Heaton commits MoJ to being data-driven
Department's permanent secretary tackles areas such as data sharing and predictive analytics
The Ministry of Justice's (MoJ) permanent secretary Richard Heaton has committed his department to being greater data-driven in the way it operates.
In a blog post , Heaton detailed five ways that the department was "putting data in the driving seat" to enable it to become "smaller, simpler and smarter."
Considering open data and performance, Heaton said he wanted data and evidence to be the engine for reforms to prisons and courts against the background of the need to create a self-improving and accountable justice system with sophisticated performance measurement. That means, he said, having "visible impact indicators - generating real-time, automated information for all to see."
That in turn, he suggested, requires a positive attitude to transparency and openness, and a sensible relationship with risk.
"Neither our performance nor our data will ever be perfect or complete - what is? But the more we publish, and the more we listen to users and to critics, the better we will become. So, expect to see the MoJ releasing more data (to open data standards) and publishing our own performance tools, too."
In terms of unblocking data flows in the justice system, Heaton focused on data sharing, admitting it has long been a contested subject.
"Rightly so; it's important that the rules properly balance privacy and public good. But in a complex network like criminal justice, the whole system could be quicker, more accurate, fairer for victims, and certainly more efficient, if information flowed more easily. Basic stuff like charging decisions, convictions, sentences. Specialised information like offender risk assessments. Data files like video from body-worn cameras.

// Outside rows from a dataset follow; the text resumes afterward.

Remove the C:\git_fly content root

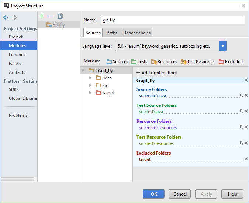coord(246,80)
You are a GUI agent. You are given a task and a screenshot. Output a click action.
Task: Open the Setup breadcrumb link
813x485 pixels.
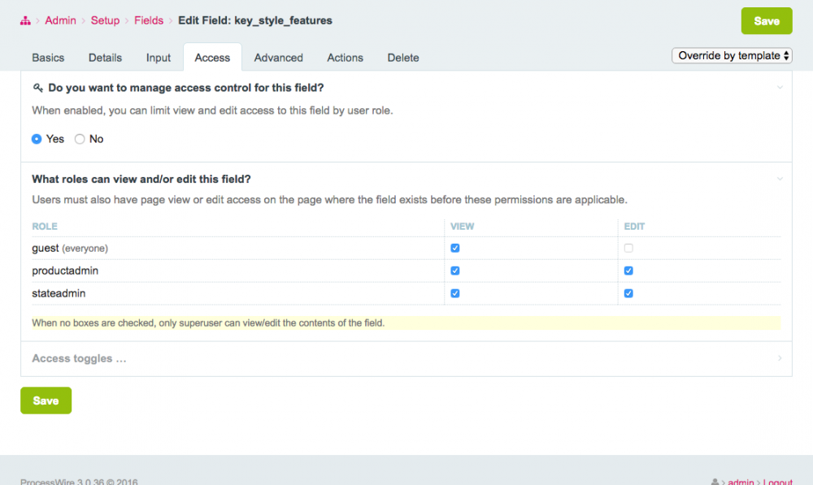click(105, 20)
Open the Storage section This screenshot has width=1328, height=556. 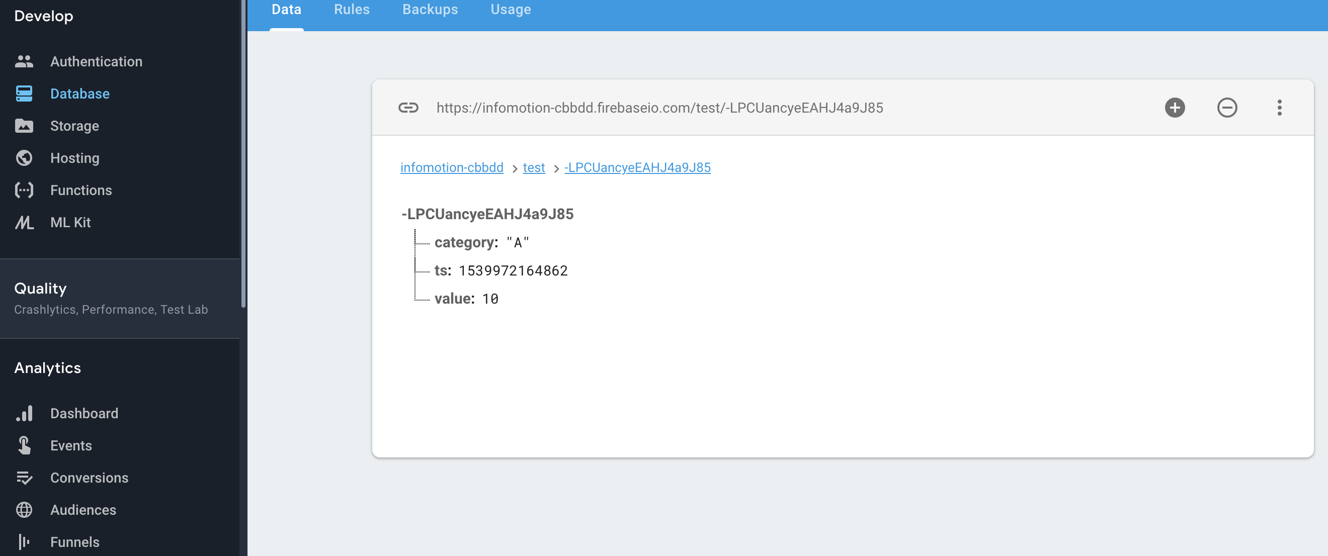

He went on, "Sometimes, this data flows smoothly between the many different bodies involved. Frequently, it doesn't. The same piece of information often gets recorded more than once, on different systems, by different organisations, in different ways. Or it's passed on manually, mistranslated or corrupted. Most of it is personal data - so scrupulous adherence to data protection law is essential. But across the criminal justice system, we need a fresh approach; we need to recognise the importance of free-flowing data and act on that insight."
Heaton said the MoJ had been speaking with police forces, government departments and the Crown Prosecution Service (CPS) about what the principles of data stewardship should be.
He added, "We are testing the idea that there should be a duty on the creator of data to look after it on behalf of the entire system. A principle that it must be of high quality; accessible to others; and that no charge should be made for access to it. The starting point is not a prescription of technical standards (though they are important), but a simple agreement on terms of trade. Then we can build new platforms with confidence; and we can work out which current data flows are blocked and need attention, and for what reason."
Discussing predictive analytics in government, Heaton said that car insurance can be influenced not just by the car you drive and where you live, but also by your driving style, as recorded by a black box on your dashboard. Advertisers rely on analytics from tech companies to create directly targeted campaigns. Predictive analytics, he said, "is not just big data - it's increasingly big business."
He said, "I have no doubt that the Civil Service needs to catch up. These techniques will help us find better ways of delivering public services, and of shaping policy advice. Algorithms applied to large datasets are going to be useful for operations - to plan flood defences, for example. Comparing individual data against population data will help managers predict and prevent patterns of infection in hospitals, or incidents of violence or self-harm in prisons. You will all be able to think of similar examples.
"Could we go further, and replace human decisions about people's lives with machine learning and predictive analysis? Perhaps the better question is, how far should we go? Getting the ethical framework right is as important as the technical capability; and nowhere is that ethical framework more important than in justice."
He concluded, "But even where we continue to rely on human judgements, we need to be confident enough to know when it is safe to allow data to inform those decisions. We need to know when a predicted pattern is good enough to rely upon, and for what purposes. We need to be clear, ethically, about when predictions are and are not a legitimate basis for action. And we need to be aware that artificial intelligence is capable of eliminating many errors, but might equally reinforce bias."